Could you copy out the whole passage below about living with chronic health problems, word for word?

● **Source passage**
※

‘Winning at health’is definitely not a phrase that anyone is likely to ever use to describe me. I’ve come to accept my broken body and its many mysterious problems. It’s basically the same as my first car- a royal blue KA with black bumpers. You know the one? Driven by teenage girls in their thousands circa 2008, mine was let’s say, temperamental. It needed a lot of love and attention, a new clutch and after an unfortunate incident in some snow, a bit of duct tape. Chic it was not, but I loved it anyway.
I don’t love having health problems but you can’t swap your body (yet anyway, I give it 30 years) so it’s better to try and make peace where possible. I’m about six years in to my peace making attempt and although my problems aren’t easy to relate to or common, it’s not just rare diseases that make people feel this way. Anything from irritable bowel syndrome to anxiety- different but debilitating and unpredictable at times, can take years to tame or get on top of or even just accept. You do what you can to combat symptoms but it’s when all hell breaks loose inside and suddenly you’re in the middle of a massive flare up and you may as well set fire to your diary.
Last week I was on holiday, having the best time ever in NYC, but there was this underlying theme of pain and proding and poking from my body, like “hey remember me and how I need attention and can you please just stop it and stay in bed all day?” It was not ideal, but it was expected. I managed to mostly overcome the annoyance at the limping and stumbling I was reduced to for a day, and the pain, swelling, aching and crunching of some joints, but of course it would have been better if none of that happened. It did also mean cancelling plans one evening to lay with my feet in the air for an hour while trying to woo my hips into not dislocating.

※

● **Information given**

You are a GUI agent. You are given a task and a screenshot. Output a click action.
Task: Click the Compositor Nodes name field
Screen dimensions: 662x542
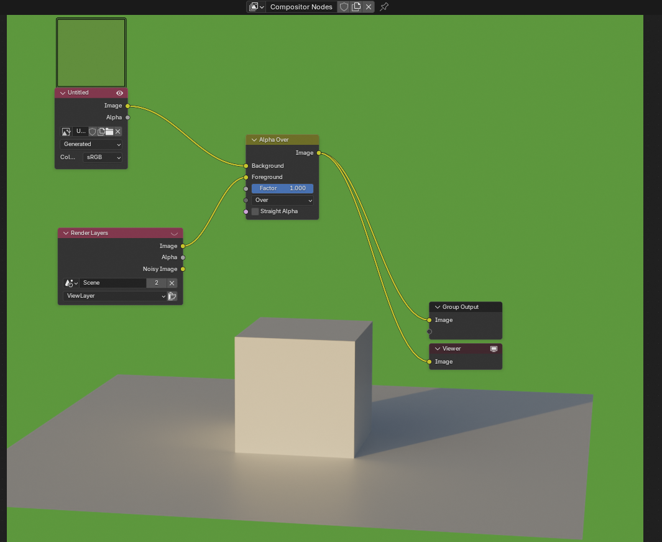pyautogui.click(x=301, y=7)
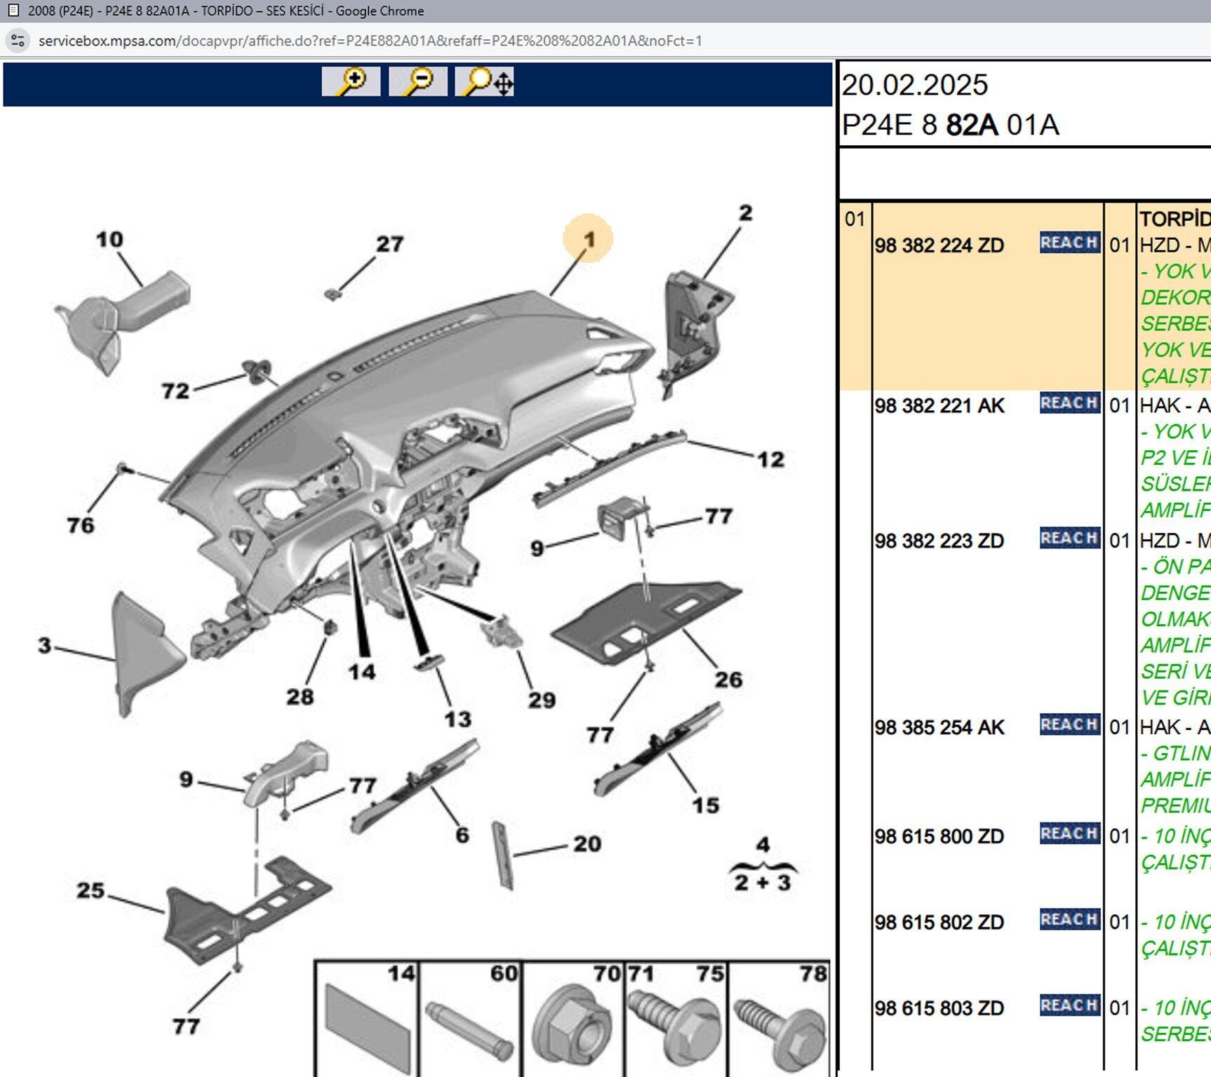Open site information icon in address bar
The height and width of the screenshot is (1077, 1211).
point(18,41)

※

● **Exercise output**
‘Winning at health’is definitely not a phrase that anyone is likely to ever use to describe me. I’ve come to accept my broken body and its many mysterious problems. It’s basically the same as my first car- a royal blue KA with black bumpers. You know the one? Driven by teenage girls in their thousands circa 2008, mine was let’s say, temperamental. It needed a lot of love and attention, a new clutch and after an unfortunate incident in some snow, a bit of duct tape. Chic it was not, but I loved it anyway.
I don’t love having health problems but you can’t swap your body (yet anyway, I give it 30 years) so it’s better to try and make peace where possible. I’m about six years in to my peace making attempt and although my problems aren’t easy to relate to or common, it’s not just rare diseases that make people feel this way. Anything from irritable bowel syndrome to anxiety- different but debilitating and unpredictable at times, can take years to tame or get on top of or even just accept. You do what you can to combat symptoms but it’s when all hell breaks loose inside and suddenly you’re in the middle of a massive flare up and you may as well set fire to your diary.
Last week I was on holiday, having the best time ever in NYC, but there was this underlying theme of pain and proding and poking from my body, like “hey remember me and how I need attention and can you please just stop it and stay in bed all day?” It was not ideal, but it was expected. I managed to mostly overcome the annoyance at the limping and stumbling I was reduced to for a day, and the pain, swelling, aching and crunching of some joints, but of course it would have been better if none of that happened. It did also mean cancelling plans one evening to lay with my feet in the air for an hour while trying to woo my hips into not dislocating.